**Given records**
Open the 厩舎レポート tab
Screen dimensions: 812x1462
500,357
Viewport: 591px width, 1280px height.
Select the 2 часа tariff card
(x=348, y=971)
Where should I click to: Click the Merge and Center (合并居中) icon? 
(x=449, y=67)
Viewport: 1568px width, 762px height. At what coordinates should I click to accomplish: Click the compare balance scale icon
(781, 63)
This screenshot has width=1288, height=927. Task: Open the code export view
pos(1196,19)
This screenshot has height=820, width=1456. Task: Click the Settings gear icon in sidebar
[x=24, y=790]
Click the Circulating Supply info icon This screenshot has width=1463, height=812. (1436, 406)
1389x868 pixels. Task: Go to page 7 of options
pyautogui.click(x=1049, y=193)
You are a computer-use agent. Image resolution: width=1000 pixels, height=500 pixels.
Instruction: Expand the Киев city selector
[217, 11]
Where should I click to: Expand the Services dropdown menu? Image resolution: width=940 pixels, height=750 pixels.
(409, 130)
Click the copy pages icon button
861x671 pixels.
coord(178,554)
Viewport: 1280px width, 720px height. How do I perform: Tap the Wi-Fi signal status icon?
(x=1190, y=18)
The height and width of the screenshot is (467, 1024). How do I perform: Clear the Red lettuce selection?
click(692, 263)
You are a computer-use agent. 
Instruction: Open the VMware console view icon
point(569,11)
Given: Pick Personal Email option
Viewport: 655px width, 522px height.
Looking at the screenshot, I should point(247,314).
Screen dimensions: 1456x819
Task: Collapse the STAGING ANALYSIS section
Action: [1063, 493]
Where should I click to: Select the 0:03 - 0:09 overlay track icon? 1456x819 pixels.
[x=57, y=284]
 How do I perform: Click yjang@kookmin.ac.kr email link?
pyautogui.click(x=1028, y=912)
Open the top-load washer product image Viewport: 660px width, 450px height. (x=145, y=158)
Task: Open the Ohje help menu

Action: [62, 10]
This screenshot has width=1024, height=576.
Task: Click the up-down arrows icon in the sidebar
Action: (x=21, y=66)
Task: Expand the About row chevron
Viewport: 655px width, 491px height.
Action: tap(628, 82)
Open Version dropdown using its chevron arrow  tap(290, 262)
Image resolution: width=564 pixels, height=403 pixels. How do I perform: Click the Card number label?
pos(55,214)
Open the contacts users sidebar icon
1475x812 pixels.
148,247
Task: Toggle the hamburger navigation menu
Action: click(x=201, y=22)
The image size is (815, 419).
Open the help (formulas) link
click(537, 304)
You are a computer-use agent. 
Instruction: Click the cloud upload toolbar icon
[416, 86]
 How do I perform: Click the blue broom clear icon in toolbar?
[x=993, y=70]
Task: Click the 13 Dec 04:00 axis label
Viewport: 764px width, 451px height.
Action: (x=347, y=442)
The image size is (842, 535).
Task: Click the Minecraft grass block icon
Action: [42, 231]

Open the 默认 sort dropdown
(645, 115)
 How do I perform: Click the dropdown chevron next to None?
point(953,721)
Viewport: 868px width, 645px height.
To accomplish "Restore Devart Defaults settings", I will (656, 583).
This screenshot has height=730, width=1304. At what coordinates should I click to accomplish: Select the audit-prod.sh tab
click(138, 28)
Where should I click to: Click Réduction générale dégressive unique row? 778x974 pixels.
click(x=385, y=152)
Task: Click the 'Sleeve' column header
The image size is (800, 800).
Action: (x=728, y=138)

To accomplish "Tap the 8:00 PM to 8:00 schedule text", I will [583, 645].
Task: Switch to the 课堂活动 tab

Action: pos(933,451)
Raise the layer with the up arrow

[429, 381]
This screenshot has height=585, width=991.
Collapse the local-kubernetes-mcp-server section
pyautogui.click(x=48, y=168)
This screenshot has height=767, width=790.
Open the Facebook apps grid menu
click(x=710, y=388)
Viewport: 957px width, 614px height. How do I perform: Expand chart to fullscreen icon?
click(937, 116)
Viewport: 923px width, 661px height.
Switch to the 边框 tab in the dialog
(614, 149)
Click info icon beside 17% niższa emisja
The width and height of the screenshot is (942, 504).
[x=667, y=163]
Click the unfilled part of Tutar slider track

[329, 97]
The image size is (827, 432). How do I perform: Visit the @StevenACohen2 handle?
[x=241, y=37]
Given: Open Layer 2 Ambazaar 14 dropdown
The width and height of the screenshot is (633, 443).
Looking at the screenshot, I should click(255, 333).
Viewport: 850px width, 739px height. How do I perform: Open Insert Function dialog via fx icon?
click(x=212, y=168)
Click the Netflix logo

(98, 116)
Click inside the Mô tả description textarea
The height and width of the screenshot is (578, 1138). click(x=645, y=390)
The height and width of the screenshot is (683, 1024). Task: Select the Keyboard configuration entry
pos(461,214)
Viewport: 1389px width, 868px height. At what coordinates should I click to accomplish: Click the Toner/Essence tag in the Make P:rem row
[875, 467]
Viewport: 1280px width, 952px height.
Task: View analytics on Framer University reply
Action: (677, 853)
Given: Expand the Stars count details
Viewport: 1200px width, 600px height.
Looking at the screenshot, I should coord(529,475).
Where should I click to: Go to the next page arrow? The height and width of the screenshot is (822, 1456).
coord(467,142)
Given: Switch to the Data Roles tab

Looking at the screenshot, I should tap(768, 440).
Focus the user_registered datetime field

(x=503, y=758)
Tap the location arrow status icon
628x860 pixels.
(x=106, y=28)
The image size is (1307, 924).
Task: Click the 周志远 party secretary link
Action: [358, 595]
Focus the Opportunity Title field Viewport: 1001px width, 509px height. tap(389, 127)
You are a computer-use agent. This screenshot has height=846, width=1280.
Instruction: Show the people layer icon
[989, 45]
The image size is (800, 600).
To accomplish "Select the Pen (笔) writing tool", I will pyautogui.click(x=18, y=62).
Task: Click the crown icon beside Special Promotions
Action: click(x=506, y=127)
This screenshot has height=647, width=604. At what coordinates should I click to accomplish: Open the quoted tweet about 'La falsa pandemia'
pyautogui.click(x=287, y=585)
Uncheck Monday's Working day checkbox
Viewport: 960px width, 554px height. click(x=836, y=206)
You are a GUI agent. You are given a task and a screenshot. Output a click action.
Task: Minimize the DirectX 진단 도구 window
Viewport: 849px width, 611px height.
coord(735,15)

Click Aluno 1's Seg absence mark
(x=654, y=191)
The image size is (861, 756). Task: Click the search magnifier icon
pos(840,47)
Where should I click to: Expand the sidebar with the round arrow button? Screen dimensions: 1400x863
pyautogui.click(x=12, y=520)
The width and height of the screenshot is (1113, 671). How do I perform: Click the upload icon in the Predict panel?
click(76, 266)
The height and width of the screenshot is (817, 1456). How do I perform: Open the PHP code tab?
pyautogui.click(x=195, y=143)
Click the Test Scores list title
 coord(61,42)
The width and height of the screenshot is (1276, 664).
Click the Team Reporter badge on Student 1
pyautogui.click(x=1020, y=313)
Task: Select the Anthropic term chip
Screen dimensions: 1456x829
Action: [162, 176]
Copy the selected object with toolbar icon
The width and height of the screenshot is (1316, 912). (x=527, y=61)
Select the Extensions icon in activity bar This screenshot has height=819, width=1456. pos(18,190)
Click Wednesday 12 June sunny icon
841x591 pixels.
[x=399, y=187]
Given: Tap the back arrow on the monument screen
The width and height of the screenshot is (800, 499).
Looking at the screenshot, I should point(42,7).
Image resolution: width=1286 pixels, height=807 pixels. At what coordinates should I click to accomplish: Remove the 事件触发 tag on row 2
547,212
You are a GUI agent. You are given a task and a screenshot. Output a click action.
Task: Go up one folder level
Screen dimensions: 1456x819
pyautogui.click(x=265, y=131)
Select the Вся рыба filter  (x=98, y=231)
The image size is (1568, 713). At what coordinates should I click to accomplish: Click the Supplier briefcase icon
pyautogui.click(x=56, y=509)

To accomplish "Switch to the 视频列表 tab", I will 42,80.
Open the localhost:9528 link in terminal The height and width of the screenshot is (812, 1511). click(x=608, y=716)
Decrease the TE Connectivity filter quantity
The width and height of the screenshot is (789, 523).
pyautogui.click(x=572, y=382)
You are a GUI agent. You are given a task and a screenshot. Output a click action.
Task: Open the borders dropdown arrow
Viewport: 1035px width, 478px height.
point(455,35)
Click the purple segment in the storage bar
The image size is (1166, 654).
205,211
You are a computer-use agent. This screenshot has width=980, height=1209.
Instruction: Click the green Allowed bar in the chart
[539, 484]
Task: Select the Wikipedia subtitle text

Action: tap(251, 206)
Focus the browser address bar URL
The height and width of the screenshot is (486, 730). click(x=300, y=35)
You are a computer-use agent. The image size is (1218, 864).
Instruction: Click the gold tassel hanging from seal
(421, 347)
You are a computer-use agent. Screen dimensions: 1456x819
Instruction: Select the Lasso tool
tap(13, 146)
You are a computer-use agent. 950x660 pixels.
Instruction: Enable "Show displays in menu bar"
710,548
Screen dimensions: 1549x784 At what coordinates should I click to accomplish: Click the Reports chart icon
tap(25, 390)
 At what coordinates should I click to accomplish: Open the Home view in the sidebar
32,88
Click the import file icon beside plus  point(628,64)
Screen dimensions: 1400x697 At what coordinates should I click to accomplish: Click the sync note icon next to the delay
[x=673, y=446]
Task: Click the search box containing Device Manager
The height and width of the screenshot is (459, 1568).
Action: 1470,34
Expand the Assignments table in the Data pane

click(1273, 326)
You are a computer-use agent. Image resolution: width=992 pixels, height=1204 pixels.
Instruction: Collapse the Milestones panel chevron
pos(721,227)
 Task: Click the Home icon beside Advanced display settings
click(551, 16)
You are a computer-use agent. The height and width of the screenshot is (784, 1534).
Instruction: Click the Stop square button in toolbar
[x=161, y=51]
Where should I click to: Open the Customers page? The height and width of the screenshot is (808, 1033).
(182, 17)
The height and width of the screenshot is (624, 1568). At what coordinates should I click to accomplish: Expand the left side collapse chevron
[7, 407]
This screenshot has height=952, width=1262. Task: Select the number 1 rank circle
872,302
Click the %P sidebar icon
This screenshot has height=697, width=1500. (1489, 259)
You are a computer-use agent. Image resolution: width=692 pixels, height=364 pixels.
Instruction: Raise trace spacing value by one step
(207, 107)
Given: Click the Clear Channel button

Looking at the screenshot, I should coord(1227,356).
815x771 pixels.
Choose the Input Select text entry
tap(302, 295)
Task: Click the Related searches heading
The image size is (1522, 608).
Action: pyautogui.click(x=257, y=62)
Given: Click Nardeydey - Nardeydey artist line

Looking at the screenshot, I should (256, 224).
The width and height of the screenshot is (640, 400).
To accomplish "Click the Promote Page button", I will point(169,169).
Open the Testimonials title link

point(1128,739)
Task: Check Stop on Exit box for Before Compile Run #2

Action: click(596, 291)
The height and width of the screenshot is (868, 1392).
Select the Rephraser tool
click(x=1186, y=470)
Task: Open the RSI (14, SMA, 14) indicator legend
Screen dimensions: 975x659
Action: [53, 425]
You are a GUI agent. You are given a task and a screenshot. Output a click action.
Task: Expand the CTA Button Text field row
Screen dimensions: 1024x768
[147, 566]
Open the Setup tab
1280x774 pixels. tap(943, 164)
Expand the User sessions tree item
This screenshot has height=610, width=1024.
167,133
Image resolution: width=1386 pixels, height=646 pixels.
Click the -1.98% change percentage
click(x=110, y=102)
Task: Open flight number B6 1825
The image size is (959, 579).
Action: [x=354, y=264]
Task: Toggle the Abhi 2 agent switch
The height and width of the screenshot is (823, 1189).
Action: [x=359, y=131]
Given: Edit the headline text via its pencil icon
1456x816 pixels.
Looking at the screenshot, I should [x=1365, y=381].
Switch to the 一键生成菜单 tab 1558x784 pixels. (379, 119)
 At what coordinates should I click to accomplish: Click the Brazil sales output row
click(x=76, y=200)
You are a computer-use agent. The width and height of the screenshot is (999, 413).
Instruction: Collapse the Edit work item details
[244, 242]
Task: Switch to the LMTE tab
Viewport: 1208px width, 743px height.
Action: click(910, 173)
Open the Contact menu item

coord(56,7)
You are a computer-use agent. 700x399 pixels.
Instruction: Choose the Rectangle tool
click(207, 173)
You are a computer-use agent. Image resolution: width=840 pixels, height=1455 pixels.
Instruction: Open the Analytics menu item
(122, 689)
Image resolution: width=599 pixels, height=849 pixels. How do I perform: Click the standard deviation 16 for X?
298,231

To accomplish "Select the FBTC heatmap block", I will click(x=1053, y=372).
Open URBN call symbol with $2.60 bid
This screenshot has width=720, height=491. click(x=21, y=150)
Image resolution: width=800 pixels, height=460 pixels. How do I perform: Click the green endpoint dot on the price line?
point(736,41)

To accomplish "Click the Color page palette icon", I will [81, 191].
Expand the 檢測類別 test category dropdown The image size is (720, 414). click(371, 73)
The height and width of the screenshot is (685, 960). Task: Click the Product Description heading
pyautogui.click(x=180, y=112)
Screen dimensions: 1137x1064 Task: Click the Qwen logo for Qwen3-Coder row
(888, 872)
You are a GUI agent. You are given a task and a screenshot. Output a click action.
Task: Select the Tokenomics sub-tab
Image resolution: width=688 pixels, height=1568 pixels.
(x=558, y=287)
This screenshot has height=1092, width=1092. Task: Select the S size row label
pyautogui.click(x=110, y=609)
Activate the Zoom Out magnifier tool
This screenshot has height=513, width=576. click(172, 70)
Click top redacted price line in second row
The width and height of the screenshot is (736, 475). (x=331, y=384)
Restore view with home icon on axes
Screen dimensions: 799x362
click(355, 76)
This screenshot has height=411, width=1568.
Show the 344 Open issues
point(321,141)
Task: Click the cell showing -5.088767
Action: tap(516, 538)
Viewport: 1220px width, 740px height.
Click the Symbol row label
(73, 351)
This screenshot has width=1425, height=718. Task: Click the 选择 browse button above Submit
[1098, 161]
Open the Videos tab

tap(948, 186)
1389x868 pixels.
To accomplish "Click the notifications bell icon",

**The task**
Give the lines beginning at the line that has "Raise the layer with the up arrow" and stopping after the line that has "click(x=710, y=388)" as a CSV with the two columns text and answer. Use one row for each text together with its answer, put each field in quotation marks, and replace any line breaks with spaces.

**Worked solution**
text,answer
"Raise the layer with the up arrow","[429, 381]"
"This screenshot has height=585, width=991. Collapse the local-kubernetes-mcp-server section","pyautogui.click(x=48, y=168)"
"This screenshot has height=767, width=790. Open the Facebook apps grid menu","click(x=710, y=388)"